Counterterrorism officials said the three were among more than a dozen residents of Germany who had journeyed to Pakistan in recent months and were subsequently arrested or placed under surveillance. Key suspects in the London transit system attacks in July 2005 and a plot to blow up transatlantic airliners last summer also received training in Pakistan before returning to Europe for attacks, investigators believe.
U.S. intelligence officials have said in recent weeks that al-Qaeda and its affiliates have reconstituted themselves in Pakistan's remote mountain regions along the border with Afghanistan and have bolstered their ability to launch attacks on the West from there.
German authorities said that the three men arrested Tuesday, all in their 20s, were aiming at American facilities or sites likely to result in American casualties but that it was unclear whether they had settled on a target. Security officials said evidence indicated that Ramstein Air Base, a major U.S. and NATO installation, and Frankfurt's international airport ranked high on the list of sites under consideration.
"We were able to succeed in recognizing and preventing these most serious and massive bombings," Federal Prosecutor Monika Harms said at a news conference in the city of Karlsruhe.
Police arrested the three men Tuesday afternoon after raiding a two-story white cottage the men had rented in Oberschledorn, a hilly burg of about 900 people north of Frankfurt. One of the men escaped through a window and was grabbed by officers as he sprinted through the village, officials said.
Authorities said the group had accumulated more than 200 gallons of a concentrated hydrogen peroxide solution that is a key ingredient in homemade bombs used by terrorist groups.

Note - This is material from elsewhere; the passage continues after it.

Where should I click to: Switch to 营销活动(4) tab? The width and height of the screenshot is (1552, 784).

"This would have enabled them to make bombs with more explosive power than the ones used in the London and Madrid bombings," Joerg Ziercke, chief of the German federal police, told reporters. On display at the news conference where Ziercke and Harms spoke were large blue containers that police reported seizing from the men.

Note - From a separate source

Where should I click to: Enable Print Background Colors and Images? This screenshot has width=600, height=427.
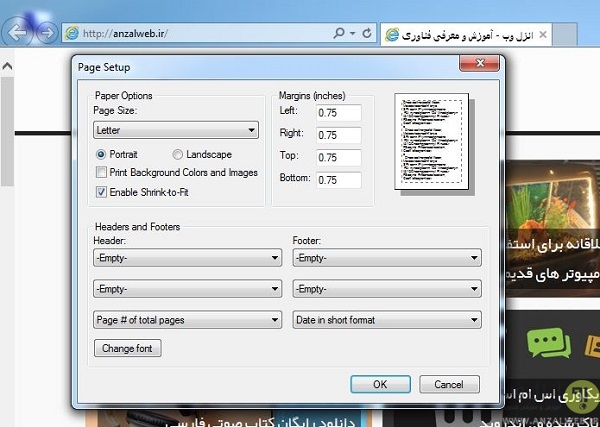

Authorities said that in July police had secretly exchanged the suspects' supply of the liquid with a harmless substance but allowed the men to continue their plot.

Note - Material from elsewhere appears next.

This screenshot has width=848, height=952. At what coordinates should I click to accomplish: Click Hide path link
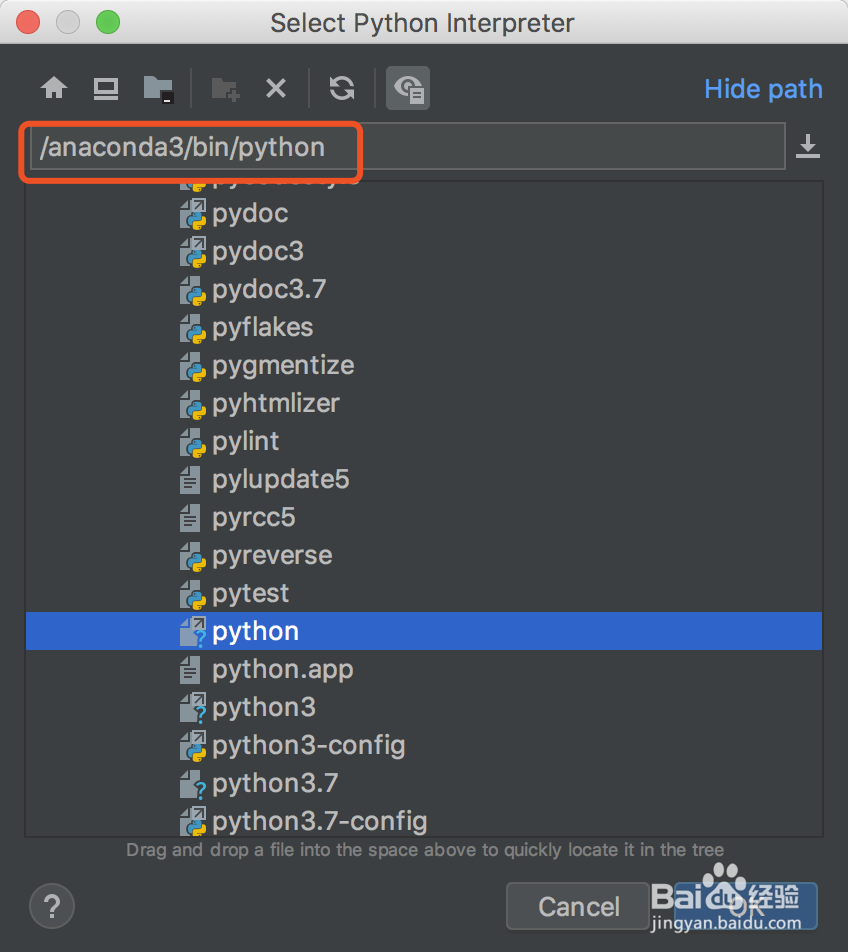[763, 89]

Peroxide-based explosives have been used in several al-Qaeda-sponsored attacks, including the kitchen-built backpack bombs that exploded on the London transit system on July 7, 2005, killing 52 passengers and four attackers. The bombs used in the March 11, 2004, train attacks in Madrid were made from dynamite.
In late February, in one of his earliest appearances on Capitol Hill as director of national intelligence, Mike McConnell described the revival of al-Qaeda training of recruits in Pakistan's North Waziristan mountains. Without giving details, he said a number of terrorist "plans and activities have been shut down or disrupted." He warned that al-Qaeda elements in Iraq, Syria and Europe were planning attacks.